Lethens Buch verfolgt das Nachleben der Parabel durch Denken und Literatur des zwanzigsten Jahrhunderts, durch die Erfahrungen von Gewalt und Sinnverlust, die die Epoche prägten. Zwei Sommer brachte er mit der Lektüre der russischen Klassiker und der "großen Depressiven" zu, mit Dostojewski, Joris-Karl Huysmans und Michel Houellebecq. Und dennoch, so stellt er gleich zu Anfang fest, ist das Resultat "kein fatalistisches Buch". Das liegt vor allem an der abgeklärten Distanz, die Lethen nicht nur gegenüber einigen sein ganzes intellektuelles Leben lang immer von Neuem behandelten Autoren aufbringt, sondern mit der er eigene Erinnerungen und Erfahrungen in sein Schreiben aufnimmt. Auch wenn der Untertitel etwas anderes suggeriert: Eine Faszinationsgeschichte des Bösen bietet das Buch nicht durchweg. Eher handelt es von der Faszination der großen ideologischen Kämpfe, die das vergangene Jahrhundert aufwühlten.
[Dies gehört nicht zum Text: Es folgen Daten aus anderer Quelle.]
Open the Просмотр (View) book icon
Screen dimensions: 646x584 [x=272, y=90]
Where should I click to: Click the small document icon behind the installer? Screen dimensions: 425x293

Das Präludium führt in die Zeit des Fin de siècle, in dem die Großinquisitor-Passage ihren "ersten Resonanzraum" fand und unter dem Eindruck religiöser und sozialer Krisenerfahrungen zum Instrument der Modernediagnose wurde. Schon 1881, ein Jahr nach dem Erscheinen des Romans, wurde die Legende von der okkultistischen Schriftstellerin Helena Blavatsky ins Englische übersetzt und in der Zeitschrift der theosophischen Gesellschaft veröffentlicht. In deutscher Sprache zählt Lethen zwischen 1914 und 1964 nicht weniger als dreißig separate Ausgaben. Vor allem im Lauf dieses halben Jahrhunderts wurde die Parabel als das gelesen, was für Lethen im Zentrum seines Interesses steht: als ein der "Rechtfertigung der Gewaltarchitektur" gewidmeter "Herrschaftstraktat".
Lethen setzt an bei Max Webers Rede "Politik als Beruf", mit der dieser im Januar 1919 vor dem Eindruck der Münchner Räterepublik mit der Unterscheidung von Gesinnungsethik und Verantwortungsethik "gegen die moralische Leidenschaft der Aufständischen" anredet und vor dem Umschlagen der wohlmeinenden Gesinnung in Gewalt mahnt. Webers Einsicht, dass "wer mit der Politik, das heißt, mit Macht und Gewaltsamkeit als Mitteln, sich einlässt, mit diabolischen Mächten einen Pakt schließt", ist die Matrix, an der entlang sich Lethens differenzierte Überlegungen entfalten. Bei Georg Lukács findet er Spuren einer an Dostojewski orientierten "Ethik der Güte", Helmuth Plessner definiert in den "Grenzen der Gemeinschaft" mit dem Großinquisitor die "Dreckslinie" der Politik am Rande der moralischen Skrupel.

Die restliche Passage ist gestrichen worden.